Juan yang mendengar teriakan Kiara pun sontak berlari dari kamarnya. Ia menggedor pintu kamar mandi yang dikunci dari dalam. Kiara tak lekas membukanya, karena syok akan darah yang ia lihat. Wanita berlesung pipit itu hanya bisa menangis sesenggukan sembari meminta tolong.

"Ay, buka pintunya. Kamu kenapa?" teriak Juan dari luar. Ia yang takut akan keadaan istri juga bayinya itu terlihat cemas, bahkan berkeringat.

"Sakit, Yang. Aku jatuh," balas Kiara yang baru saja sadar dari syoknya. Ia menoleh ke arah pintu dan berpikir bagaimana caranya ia dapat membuka pintu tersebut. Perlahan ia beringsut, berdiri sembari berpegang pada dinding.

"Ya, Allah. Kamu bisa buka pintu nggak, Ay? Kalau nggak, biar aku dobrak saja." Juan tak lagi punya cara selain mendobrak pintu kamar mandi dalam kontrakannya itu.

"Aku lagi coba," timpal Kiara dengan suara lemah. Rasa sakit akibat jatuh, sekarang bertambah sakit sebab perutnya tiba-tiba saja melilit. Namun, ia tahu kalau itu bukan rasa seperti biasanya. Perutnya itu terasa kram dan bagai diperas.

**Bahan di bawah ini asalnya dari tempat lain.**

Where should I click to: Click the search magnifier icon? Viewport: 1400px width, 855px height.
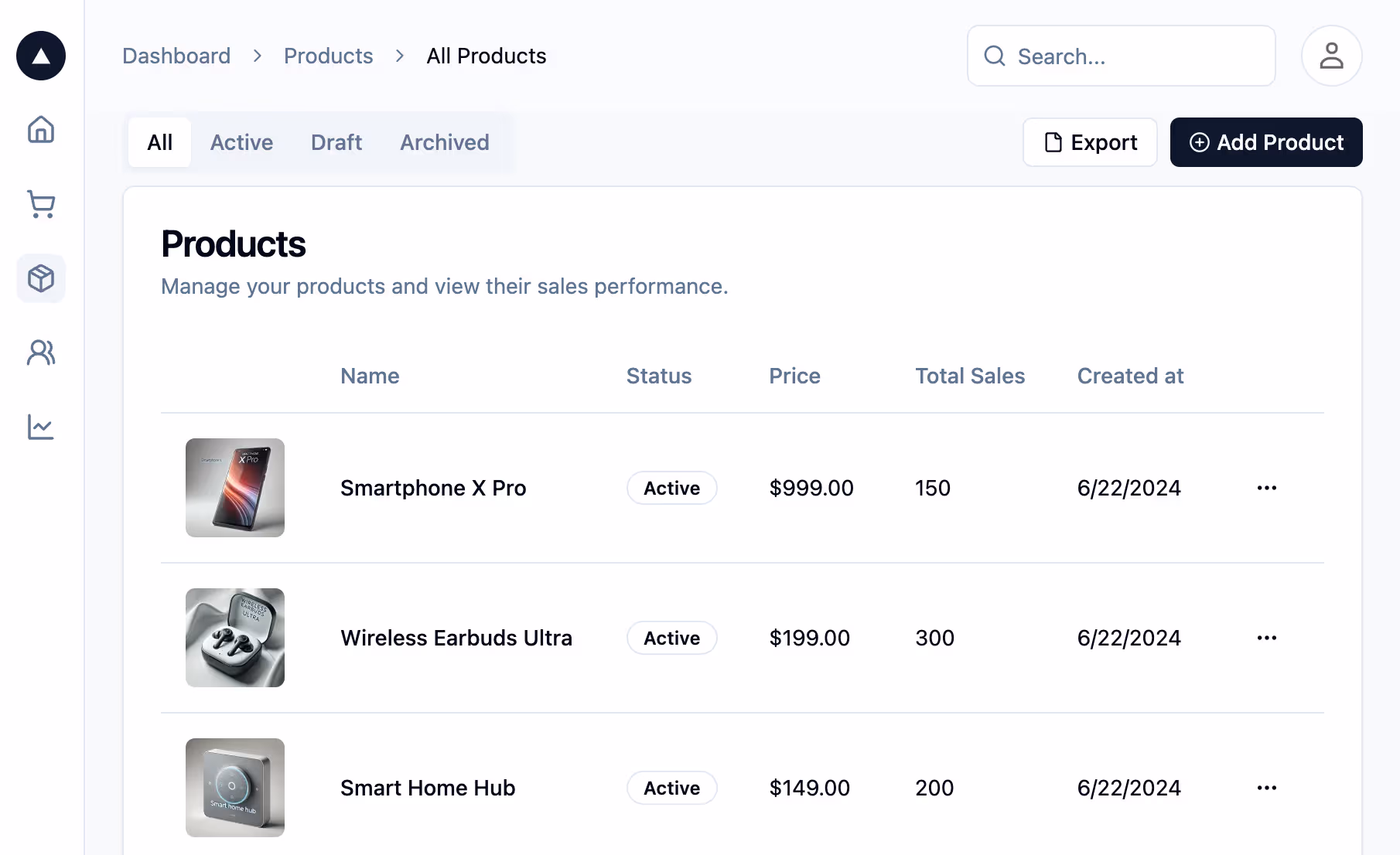(x=995, y=56)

Juan yang mendengarnya tak dapat berkata selain beristigfar dan meminta agar Tuhan menyelamatkan istrinya itu. Kedua tangannya bertumpu pada pintu, tak sabar menunggu Kiara membukanya. Sedang napasnya menderu, sebab rasa takut kian menjadi.

Untungnya, Kiara yang meski dalam keadaan lemah dan sakit, ia dapat membuka pintu. Hanya saja, tubuhnya ambruk seketika. Ia masih dalam keadaan sadar, tapi rasa sakit membuatnya bahkan seperti kehilangan kesadaran.

Juan yang kaget langsung menghambur dan meraih istrinya dari lantai. Ia mendudukkan Kiara terlebih dahulu sebelum kemudian membopong istrinya ke dalam kamar.

"Tunggu sebentar, Ay. Ya, Allah." Dengan perasaan tak keruan, bercampur aduk, Juan pun memberingkan istrinya itu di ranjang. Ia lantas berlari, keluar dari kontrakan untuk menemui pemilik tempat yang ditinggalinya. Mereka punya mobil, sehingga Jian hendak meminta bantuan mereka untuk membawa Kiara ke rumah sakit.

Juan memang lelaki yang akrab dengan minuman juga obat-obatan, hidup di jalanan dan terkenal sebagai preman, tak berdaya melihat istrinya dalam keadaan keritis. Sekujur tubuhnya itu melemah, bergetar, bahkan ia merasa jantungnya amat berdebar. Luruh air matanya di sepanjang jalan menuju tempat di mana ia akan meminta pertolongan.

"Allah, sungguh aku memohon kepadamu … tolong selamatkan istri juga anakku," lirihnya penuh harap. "Jangan ambil mereka dari hidupku dengan cara seperti ini," sambungnya sembari menyeka air mata.